*Directive a:* In the interview about the University of Kentucky's student investment accounts, how much money will UK Invests launch with?

*Document extract:*
— BEGIN —

Higher ed leaders often focus on the financial choices students face, but the conversation overwhelmingly focuses on tuition costs and basic needs like housing and food.
The University of Kentucky is looking at another area. In September, it announced it will offer all of its students investment accounts by fall 2023. Students who enroll can also earn seed money to invest by completing program goals, like taking financial literacy courses.
The program, UK Invests, will launch with roughly $1 million raised from private donors and use a customized version of a Fidelity Investments app. A pilot program is underway with a test cohort of roughly 600 student-athletes.
Heath Price, associate chief information officer, discussed how UK Invests came to be, why it began with athletes, and how the university hopes it can teach investment literacy to 30,000 students.
This interview has been edited for clarity and brevity.
HIGHER ED DIVE: How does UK Invests this new effort fit into other financial education you offer students?
HEATH PRICE: Within student success, we've had a space for a few years now that has been focused on student financial wellness and education outside of the classroom. It's not been a requirement, it's been something incorporated in certain 101 classes for incoming freshmen. Or it's been something that is shared with classes to encourage students to come in and learn more.

— END —

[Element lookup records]
— BEGIN —

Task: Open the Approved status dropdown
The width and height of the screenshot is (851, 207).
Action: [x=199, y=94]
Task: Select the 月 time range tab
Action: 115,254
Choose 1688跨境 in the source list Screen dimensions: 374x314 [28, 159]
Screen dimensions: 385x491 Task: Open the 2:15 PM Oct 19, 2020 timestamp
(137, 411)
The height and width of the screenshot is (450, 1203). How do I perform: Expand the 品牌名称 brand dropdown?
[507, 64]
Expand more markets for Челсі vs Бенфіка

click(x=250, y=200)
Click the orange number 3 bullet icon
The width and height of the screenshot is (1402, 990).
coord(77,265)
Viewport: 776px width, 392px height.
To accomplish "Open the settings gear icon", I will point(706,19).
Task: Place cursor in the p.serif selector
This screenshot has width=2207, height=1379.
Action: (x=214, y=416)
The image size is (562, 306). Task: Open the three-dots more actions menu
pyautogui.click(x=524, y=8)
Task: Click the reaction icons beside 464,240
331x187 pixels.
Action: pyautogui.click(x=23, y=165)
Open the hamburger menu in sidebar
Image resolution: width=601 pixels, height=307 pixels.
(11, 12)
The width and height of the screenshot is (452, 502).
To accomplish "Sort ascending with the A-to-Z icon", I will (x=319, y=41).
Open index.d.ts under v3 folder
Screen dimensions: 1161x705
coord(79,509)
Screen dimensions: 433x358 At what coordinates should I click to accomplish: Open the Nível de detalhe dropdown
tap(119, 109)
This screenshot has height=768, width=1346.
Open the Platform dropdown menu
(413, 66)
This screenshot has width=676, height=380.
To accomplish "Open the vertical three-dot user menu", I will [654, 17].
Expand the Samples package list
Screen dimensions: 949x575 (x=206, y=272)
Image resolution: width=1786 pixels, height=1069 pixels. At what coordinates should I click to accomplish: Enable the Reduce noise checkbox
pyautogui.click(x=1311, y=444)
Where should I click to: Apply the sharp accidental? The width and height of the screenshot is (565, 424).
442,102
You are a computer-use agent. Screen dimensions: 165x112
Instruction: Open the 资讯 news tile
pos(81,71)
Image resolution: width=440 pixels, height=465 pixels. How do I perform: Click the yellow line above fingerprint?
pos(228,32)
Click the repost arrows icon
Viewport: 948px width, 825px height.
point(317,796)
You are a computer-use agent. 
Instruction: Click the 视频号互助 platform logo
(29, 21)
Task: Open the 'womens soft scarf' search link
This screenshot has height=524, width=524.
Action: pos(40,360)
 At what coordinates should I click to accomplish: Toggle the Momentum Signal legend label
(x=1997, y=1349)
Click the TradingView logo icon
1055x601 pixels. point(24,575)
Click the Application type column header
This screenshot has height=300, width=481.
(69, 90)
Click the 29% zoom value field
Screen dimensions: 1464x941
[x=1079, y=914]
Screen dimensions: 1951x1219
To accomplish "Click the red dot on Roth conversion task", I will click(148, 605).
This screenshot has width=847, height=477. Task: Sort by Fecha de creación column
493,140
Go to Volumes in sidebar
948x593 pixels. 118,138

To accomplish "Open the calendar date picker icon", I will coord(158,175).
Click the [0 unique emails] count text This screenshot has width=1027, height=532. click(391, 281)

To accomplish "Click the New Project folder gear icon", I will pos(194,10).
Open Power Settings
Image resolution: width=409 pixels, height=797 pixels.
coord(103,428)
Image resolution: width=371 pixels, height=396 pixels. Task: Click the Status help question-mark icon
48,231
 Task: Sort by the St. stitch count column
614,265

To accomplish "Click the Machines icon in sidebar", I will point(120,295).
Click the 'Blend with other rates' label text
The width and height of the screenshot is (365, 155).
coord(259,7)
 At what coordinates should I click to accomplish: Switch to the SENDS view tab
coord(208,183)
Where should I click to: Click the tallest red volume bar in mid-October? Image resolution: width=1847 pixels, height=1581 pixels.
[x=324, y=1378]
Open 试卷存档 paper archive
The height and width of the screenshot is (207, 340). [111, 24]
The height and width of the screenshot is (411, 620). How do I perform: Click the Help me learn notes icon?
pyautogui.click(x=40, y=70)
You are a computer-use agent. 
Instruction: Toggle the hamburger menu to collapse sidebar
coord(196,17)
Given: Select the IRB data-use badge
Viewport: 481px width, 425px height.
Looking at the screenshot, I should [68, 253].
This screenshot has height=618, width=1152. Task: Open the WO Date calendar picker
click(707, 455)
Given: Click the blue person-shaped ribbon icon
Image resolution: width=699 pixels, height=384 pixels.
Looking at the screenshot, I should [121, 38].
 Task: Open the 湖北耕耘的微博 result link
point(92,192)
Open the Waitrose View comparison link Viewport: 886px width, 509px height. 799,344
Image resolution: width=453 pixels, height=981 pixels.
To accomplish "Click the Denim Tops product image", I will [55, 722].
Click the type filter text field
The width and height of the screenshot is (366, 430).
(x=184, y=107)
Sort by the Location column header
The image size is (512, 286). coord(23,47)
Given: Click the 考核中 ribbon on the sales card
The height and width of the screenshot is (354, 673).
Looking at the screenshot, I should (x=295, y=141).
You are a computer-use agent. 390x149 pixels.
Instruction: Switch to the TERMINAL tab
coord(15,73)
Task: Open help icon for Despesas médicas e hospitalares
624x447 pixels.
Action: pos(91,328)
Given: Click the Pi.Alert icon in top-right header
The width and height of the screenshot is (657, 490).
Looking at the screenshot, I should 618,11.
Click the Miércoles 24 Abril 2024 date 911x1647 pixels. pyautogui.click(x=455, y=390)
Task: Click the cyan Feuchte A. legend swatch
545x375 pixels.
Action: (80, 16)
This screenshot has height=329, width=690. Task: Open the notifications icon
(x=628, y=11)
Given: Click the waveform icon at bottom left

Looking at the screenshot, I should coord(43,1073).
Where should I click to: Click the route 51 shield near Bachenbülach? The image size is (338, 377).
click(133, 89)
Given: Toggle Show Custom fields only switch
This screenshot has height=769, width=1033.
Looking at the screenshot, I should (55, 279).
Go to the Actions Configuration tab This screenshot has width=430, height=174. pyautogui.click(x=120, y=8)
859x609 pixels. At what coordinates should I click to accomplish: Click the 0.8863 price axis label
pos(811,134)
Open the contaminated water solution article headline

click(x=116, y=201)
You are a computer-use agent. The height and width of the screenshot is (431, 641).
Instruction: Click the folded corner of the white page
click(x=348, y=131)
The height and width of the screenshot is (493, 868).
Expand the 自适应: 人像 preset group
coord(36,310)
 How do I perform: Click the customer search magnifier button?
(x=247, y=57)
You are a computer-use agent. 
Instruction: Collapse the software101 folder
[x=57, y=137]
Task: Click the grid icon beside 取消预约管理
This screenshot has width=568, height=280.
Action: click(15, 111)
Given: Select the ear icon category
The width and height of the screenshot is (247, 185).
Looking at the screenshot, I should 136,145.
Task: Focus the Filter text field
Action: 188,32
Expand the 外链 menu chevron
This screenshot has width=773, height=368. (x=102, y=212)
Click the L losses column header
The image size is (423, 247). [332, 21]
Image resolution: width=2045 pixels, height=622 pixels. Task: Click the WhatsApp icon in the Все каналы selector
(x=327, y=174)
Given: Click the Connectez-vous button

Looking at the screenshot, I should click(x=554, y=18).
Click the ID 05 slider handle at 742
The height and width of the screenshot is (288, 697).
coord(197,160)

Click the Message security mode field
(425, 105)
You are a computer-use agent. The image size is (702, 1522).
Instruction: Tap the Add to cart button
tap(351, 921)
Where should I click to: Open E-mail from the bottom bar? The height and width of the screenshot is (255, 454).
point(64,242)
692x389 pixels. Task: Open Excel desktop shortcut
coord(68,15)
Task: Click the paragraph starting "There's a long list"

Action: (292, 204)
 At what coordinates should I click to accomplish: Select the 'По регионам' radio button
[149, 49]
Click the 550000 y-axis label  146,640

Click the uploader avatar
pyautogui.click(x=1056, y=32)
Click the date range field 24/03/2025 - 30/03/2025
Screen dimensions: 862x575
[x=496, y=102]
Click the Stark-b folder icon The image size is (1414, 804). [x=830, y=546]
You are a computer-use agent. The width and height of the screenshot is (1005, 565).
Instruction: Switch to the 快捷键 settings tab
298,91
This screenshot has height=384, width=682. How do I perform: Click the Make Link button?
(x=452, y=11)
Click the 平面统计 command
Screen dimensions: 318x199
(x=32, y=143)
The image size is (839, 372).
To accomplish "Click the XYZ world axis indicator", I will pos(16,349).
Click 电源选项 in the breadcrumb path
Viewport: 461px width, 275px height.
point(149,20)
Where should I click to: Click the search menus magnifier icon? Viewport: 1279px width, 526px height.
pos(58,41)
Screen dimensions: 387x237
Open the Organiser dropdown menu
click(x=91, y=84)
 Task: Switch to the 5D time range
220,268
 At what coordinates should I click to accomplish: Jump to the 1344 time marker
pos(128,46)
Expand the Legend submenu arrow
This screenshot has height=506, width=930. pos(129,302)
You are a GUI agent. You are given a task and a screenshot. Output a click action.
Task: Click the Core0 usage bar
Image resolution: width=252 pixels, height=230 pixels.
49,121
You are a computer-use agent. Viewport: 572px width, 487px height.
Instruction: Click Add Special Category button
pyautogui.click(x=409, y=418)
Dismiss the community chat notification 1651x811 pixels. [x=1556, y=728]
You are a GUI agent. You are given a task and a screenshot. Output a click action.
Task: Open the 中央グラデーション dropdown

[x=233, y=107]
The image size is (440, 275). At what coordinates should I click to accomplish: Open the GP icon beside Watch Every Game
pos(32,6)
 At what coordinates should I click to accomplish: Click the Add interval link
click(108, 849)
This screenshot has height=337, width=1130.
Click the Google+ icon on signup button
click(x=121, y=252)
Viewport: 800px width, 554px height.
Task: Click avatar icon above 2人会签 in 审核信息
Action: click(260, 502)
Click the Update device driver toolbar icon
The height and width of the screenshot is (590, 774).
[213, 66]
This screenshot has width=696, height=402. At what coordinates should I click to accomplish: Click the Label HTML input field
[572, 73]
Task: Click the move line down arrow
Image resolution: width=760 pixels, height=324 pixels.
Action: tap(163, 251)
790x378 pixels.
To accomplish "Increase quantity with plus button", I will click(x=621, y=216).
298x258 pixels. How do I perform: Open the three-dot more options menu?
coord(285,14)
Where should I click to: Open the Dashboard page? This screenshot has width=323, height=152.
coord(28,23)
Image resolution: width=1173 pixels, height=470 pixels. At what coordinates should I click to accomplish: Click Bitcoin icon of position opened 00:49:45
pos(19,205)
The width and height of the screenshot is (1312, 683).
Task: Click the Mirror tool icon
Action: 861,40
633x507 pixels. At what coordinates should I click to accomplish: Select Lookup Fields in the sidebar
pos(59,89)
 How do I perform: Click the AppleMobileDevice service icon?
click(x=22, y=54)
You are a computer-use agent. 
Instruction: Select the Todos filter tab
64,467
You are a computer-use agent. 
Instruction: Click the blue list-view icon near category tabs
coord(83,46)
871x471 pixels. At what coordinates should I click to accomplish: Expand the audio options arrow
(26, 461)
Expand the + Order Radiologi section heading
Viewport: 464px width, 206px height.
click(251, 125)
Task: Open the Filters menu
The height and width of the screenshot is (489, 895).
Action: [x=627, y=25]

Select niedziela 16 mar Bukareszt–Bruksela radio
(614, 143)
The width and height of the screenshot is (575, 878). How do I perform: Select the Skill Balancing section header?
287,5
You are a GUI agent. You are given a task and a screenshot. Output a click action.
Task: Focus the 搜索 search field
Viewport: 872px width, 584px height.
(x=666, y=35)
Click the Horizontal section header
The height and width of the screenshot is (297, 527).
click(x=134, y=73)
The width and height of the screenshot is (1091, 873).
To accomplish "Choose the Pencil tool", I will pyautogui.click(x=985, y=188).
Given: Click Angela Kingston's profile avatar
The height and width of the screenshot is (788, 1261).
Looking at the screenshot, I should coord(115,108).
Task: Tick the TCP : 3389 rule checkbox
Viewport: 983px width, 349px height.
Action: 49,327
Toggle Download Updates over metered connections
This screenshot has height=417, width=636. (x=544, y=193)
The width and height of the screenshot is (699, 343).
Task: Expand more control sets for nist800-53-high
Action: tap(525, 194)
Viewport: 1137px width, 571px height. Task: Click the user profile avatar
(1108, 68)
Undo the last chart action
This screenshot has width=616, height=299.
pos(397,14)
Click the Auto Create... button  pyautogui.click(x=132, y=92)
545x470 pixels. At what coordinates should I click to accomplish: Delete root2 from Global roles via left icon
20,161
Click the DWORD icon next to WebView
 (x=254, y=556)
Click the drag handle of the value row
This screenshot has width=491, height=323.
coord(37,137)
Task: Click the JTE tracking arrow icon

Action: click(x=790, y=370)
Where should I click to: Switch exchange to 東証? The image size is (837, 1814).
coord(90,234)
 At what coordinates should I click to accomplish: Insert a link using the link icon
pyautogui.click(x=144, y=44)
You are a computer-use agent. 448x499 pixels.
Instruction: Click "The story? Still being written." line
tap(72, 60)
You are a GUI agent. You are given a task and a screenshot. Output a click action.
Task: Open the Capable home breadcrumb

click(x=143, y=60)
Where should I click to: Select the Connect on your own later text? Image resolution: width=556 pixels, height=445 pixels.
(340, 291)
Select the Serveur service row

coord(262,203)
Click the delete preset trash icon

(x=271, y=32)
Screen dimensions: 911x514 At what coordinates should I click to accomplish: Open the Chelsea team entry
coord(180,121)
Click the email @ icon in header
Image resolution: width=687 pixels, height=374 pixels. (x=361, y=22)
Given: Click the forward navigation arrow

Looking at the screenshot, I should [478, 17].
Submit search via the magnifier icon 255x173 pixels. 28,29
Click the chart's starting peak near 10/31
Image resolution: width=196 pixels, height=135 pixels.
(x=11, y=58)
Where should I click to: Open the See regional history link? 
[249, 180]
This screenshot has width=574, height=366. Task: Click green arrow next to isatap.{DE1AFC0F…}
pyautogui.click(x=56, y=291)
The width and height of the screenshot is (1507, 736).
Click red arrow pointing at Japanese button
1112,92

— END —

*Directive b:* Pull out every line of the listing that contains the word "Toggle".

*Task solution a:* Roughly $1 million, raised from private donors.

*Task solution b:*
 At what coordinates should I click to accomplish: Toggle the Momentum Signal legend label
Instruction: Toggle the hamburger menu to collapse sidebar
Given: Toggle Show Custom fields only switch
Toggle Download Updates over metered connections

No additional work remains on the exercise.